Wilhelmine Kindler kämpft für Maske in den Öffis.
Wilhelmine Kindler kämpft für Maske in den Öffis.Sabine Hertel
Wilhelmine Kindler (81) reicht’s: Trotz Beschimpfungen wird die Wienerin nicht müde, Öffi-Passagiere auf die Maskenpflicht hinzuweisen

Fast täglich nimmt Wilhelmine Kindler die 31er-Bim, fährt damit zum Floridsdorfer Spitz, geht am Markt einkaufen. Ihre Beobachtung: "Viele – vor allem die Jungen – pfeifen immer öfter auf die Maskenpflicht in den Öffis.

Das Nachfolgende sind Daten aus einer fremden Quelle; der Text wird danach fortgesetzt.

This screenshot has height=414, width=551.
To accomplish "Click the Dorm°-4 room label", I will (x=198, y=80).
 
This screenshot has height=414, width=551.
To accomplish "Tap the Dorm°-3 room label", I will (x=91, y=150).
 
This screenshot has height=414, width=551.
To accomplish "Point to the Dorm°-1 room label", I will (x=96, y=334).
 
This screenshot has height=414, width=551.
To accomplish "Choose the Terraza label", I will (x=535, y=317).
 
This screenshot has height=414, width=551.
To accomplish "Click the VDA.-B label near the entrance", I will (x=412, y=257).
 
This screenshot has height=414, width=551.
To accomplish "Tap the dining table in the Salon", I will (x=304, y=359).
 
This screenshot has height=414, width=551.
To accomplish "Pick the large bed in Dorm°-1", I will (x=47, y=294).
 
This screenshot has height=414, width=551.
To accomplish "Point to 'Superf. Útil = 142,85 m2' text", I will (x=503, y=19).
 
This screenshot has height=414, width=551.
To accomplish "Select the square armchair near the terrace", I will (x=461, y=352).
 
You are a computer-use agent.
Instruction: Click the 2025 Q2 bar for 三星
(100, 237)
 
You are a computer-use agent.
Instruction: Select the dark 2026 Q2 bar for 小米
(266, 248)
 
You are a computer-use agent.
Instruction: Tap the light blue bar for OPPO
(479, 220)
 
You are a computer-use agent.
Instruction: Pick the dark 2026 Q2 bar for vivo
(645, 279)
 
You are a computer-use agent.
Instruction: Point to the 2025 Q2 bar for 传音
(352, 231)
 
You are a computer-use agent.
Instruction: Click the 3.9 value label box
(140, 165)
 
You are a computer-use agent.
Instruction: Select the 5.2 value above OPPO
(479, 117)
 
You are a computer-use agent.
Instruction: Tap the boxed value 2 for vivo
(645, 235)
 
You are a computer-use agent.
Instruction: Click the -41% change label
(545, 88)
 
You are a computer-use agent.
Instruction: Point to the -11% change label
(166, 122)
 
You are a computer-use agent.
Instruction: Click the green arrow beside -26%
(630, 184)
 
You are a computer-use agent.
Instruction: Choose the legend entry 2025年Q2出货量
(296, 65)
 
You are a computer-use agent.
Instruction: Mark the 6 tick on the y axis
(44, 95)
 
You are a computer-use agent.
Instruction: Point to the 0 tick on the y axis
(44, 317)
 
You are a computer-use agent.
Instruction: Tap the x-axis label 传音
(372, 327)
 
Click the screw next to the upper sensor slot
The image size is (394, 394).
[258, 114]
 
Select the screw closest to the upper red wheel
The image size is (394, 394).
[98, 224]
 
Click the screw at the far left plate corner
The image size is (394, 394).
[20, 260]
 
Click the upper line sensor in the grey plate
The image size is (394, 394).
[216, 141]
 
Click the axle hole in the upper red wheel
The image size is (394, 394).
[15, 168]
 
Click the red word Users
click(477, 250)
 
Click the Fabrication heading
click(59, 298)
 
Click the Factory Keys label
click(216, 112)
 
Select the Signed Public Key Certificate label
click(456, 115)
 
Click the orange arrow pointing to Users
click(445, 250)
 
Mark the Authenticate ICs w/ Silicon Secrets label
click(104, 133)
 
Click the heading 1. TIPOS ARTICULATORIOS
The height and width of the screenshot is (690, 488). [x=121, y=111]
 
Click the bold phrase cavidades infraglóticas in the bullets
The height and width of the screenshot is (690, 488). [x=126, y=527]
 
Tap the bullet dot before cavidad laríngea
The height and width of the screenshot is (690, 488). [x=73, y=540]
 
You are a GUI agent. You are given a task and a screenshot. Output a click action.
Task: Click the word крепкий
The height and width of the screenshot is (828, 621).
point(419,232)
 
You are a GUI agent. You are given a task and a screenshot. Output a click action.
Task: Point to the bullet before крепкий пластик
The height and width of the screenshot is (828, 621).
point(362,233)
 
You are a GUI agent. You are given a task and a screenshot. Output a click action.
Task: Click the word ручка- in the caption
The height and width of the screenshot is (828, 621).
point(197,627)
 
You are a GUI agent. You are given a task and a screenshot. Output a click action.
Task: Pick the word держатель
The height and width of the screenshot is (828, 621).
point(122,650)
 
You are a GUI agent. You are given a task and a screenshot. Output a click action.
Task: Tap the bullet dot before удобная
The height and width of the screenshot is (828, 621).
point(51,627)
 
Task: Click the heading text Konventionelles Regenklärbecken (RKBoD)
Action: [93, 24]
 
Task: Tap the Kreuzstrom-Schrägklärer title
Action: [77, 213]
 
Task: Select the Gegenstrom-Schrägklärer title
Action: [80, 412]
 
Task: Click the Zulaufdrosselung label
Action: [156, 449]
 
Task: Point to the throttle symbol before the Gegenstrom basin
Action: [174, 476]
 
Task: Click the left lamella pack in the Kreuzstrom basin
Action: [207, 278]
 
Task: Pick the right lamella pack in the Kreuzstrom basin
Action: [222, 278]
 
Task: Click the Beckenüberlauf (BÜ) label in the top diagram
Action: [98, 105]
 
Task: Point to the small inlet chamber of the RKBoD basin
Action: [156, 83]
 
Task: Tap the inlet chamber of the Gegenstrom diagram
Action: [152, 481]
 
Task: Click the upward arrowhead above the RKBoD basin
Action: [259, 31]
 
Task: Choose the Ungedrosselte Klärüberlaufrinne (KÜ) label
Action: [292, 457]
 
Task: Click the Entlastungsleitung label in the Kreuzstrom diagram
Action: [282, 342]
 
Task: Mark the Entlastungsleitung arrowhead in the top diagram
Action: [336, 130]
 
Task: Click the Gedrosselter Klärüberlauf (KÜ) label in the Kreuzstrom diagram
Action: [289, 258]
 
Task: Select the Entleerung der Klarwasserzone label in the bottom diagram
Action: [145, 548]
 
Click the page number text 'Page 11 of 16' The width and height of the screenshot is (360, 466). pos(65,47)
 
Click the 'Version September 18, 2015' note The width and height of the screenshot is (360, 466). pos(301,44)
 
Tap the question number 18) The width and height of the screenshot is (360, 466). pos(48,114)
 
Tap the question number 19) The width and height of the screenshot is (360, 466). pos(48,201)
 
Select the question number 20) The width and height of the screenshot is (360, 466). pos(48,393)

Und es werden immer mehr", beobachtet die Floridsdorferin die Entwicklung mit Sorge.

"Es tut doch nicht weh, wenn man sich und andere schützt!"

Einfach hinnehmen will sie das nicht, weist die Passagiere auf die Maskenpflicht hin – und erntete dafür schon zahlreiche Beschimpfungen: "'Was geht Sie das an? Halten Sie den Mund!' – Das und unfeinere Worte muss ich mir dann anhören. Aber ich lasse mir den Mund nicht verbieten", gibt sich Frau Kindler kämpferisch.

Nur selten bekommt sie Unterstützung von anderen Fahrgästen. Die meisten würden leider nur wegschauen, "als ob sie das alles nichts anginge", so die Pensionistin. In "Heute" bittet sie jetzt alle Öffi-Passagiere: "Denkt an euch und die Risikogruppen. Setzt eure Masken wieder auf!"